▶ **Saved entries**
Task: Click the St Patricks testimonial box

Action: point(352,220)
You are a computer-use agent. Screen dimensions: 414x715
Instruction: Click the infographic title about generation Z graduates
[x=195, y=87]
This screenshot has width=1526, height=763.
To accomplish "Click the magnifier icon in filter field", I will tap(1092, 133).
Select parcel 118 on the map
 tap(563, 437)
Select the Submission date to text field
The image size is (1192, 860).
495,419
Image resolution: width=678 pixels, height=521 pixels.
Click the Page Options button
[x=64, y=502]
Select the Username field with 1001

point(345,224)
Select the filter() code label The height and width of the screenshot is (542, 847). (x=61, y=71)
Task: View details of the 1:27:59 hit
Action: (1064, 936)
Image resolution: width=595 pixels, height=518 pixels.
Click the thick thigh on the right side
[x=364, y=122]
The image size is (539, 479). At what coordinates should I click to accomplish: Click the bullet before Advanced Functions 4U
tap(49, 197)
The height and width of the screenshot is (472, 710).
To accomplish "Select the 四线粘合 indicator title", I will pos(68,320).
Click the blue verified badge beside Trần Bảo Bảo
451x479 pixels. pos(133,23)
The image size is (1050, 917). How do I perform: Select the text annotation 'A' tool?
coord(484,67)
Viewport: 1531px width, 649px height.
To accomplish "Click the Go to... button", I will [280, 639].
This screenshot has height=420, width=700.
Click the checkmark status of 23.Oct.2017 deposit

▶ **TASK TO COMPLETE**
Send back every entry precisely as given.

▶ **SOLUTION TO THIS PROBLEM**
Task: Click the St Patricks testimonial box

Action: point(352,220)
You are a computer-use agent. Screen dimensions: 414x715
Instruction: Click the infographic title about generation Z graduates
[x=195, y=87]
This screenshot has width=1526, height=763.
To accomplish "Click the magnifier icon in filter field", I will tap(1092, 133).
Select parcel 118 on the map
 tap(563, 437)
Select the Submission date to text field
The image size is (1192, 860).
495,419
Image resolution: width=678 pixels, height=521 pixels.
Click the Page Options button
[x=64, y=502]
Select the Username field with 1001

point(345,224)
Select the filter() code label The height and width of the screenshot is (542, 847). (x=61, y=71)
Task: View details of the 1:27:59 hit
Action: (1064, 936)
Image resolution: width=595 pixels, height=518 pixels.
Click the thick thigh on the right side
[x=364, y=122]
The image size is (539, 479). At what coordinates should I click to accomplish: Click the bullet before Advanced Functions 4U
tap(49, 197)
The height and width of the screenshot is (472, 710).
To accomplish "Select the 四线粘合 indicator title", I will pos(68,320).
Click the blue verified badge beside Trần Bảo Bảo
451x479 pixels. pos(133,23)
The image size is (1050, 917). How do I perform: Select the text annotation 'A' tool?
coord(484,67)
Viewport: 1531px width, 649px height.
To accomplish "Click the Go to... button", I will [280, 639].
This screenshot has height=420, width=700.
Click the checkmark status of 23.Oct.2017 deposit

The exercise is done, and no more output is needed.